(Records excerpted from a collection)
---------------
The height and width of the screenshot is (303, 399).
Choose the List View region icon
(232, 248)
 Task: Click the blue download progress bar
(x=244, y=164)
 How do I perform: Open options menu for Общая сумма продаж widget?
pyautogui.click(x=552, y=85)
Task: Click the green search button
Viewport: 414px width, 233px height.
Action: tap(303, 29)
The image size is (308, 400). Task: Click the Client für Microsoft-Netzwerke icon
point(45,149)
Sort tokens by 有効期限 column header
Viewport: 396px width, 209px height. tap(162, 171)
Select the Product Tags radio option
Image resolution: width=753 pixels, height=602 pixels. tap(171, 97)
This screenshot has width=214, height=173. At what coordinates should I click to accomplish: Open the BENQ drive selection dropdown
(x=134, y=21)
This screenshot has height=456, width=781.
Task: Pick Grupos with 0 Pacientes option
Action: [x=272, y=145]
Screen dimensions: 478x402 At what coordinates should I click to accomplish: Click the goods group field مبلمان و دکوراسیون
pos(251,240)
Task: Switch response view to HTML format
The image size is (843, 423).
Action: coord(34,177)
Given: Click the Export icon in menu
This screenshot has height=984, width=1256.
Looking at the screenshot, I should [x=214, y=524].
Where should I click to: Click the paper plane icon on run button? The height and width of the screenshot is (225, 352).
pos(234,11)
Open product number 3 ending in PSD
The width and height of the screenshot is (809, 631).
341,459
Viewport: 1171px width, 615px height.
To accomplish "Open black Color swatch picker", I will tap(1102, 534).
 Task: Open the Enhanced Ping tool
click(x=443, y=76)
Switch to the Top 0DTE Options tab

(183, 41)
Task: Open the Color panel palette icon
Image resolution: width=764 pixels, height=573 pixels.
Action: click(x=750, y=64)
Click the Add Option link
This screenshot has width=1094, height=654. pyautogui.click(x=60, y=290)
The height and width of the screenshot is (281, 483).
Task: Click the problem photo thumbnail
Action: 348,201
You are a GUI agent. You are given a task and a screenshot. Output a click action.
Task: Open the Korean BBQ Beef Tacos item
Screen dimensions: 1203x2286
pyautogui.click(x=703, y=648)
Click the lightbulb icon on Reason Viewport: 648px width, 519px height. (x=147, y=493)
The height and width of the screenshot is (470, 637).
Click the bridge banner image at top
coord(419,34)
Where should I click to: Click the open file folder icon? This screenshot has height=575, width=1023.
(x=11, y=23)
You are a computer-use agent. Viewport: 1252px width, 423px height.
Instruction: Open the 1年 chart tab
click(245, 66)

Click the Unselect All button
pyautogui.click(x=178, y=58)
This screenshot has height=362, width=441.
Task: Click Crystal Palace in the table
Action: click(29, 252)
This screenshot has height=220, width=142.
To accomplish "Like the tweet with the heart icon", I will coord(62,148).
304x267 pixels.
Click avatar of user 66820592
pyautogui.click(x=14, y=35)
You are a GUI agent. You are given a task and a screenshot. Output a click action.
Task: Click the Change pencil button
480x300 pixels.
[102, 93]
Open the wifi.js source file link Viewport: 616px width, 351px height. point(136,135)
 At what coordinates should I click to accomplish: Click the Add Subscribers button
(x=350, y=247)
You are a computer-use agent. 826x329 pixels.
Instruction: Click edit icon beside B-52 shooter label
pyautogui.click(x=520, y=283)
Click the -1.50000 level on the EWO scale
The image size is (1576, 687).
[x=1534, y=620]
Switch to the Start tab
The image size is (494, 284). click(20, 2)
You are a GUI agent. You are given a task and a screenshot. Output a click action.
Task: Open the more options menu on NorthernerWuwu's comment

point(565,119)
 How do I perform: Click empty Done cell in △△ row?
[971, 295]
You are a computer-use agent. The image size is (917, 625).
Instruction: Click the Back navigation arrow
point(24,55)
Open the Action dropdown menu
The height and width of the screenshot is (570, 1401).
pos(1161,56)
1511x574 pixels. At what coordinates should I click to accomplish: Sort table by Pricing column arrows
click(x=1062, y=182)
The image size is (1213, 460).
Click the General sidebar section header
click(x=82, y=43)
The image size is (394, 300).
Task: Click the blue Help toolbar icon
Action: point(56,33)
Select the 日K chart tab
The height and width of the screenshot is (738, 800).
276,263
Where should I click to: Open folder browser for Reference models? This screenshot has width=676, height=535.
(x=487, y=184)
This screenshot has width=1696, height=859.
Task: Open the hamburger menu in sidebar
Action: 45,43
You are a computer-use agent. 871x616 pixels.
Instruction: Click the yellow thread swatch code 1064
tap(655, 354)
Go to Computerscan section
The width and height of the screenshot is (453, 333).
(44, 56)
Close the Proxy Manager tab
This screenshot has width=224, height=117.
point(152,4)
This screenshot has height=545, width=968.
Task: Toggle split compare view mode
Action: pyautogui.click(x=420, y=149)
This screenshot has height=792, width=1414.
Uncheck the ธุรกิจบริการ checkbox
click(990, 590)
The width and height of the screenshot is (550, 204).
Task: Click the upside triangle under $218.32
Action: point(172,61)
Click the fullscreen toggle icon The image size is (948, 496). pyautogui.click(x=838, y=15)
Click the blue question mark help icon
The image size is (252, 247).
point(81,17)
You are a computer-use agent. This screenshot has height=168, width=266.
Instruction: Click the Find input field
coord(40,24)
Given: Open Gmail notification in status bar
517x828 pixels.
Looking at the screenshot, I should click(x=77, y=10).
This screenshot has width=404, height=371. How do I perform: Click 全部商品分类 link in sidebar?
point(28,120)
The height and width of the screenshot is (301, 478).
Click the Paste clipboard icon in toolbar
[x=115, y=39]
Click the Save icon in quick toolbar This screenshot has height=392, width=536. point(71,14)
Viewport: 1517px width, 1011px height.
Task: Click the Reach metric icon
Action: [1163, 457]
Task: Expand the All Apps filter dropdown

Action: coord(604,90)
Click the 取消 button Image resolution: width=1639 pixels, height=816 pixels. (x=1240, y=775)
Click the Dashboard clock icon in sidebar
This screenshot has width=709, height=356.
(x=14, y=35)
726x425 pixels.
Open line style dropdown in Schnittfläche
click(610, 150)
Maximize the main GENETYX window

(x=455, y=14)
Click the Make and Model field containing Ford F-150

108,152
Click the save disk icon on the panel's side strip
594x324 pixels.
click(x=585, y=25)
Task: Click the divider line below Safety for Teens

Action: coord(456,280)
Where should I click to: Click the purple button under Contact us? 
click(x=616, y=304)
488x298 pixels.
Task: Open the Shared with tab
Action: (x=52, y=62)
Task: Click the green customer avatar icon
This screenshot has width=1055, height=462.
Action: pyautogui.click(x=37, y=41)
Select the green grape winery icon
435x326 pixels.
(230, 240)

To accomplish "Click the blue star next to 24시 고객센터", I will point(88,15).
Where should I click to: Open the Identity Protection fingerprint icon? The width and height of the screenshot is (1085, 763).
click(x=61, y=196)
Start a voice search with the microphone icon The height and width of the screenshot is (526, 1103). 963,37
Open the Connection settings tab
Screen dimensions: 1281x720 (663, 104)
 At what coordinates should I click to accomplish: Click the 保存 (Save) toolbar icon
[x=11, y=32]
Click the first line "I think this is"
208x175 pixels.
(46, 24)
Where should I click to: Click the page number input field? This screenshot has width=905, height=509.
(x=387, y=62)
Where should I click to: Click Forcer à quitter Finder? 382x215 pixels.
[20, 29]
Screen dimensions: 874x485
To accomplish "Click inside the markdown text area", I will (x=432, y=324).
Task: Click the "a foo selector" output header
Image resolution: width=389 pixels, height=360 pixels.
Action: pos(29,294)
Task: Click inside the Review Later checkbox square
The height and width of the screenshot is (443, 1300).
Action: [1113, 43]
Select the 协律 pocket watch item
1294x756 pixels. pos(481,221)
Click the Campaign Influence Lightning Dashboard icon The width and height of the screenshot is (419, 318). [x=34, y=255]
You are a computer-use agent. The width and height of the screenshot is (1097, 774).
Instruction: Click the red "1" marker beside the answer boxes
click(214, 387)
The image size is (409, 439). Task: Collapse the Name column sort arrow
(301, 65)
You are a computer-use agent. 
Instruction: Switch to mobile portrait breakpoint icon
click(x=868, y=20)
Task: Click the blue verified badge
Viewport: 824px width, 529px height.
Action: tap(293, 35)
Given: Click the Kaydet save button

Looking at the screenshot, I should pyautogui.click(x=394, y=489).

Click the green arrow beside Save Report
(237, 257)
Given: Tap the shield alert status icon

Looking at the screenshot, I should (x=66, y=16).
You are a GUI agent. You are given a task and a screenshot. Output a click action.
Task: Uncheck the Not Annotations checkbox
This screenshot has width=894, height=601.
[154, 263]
---------------
The task →
Would you copy, unchanged, the stretch of the records above that begins at the line containing "This screenshot has width=709, height=356." and ends at the line containing "Task: Click the green customer avatar icon", and only that?

Output →
This screenshot has width=709, height=356.
(x=14, y=35)
726x425 pixels.
Open line style dropdown in Schnittfläche
click(610, 150)
Maximize the main GENETYX window

(x=455, y=14)
Click the Make and Model field containing Ford F-150

108,152
Click the save disk icon on the panel's side strip
594x324 pixels.
click(x=585, y=25)
Task: Click the divider line below Safety for Teens

Action: coord(456,280)
Where should I click to: Click the purple button under Contact us? 
click(x=616, y=304)
488x298 pixels.
Task: Open the Shared with tab
Action: (x=52, y=62)
Task: Click the green customer avatar icon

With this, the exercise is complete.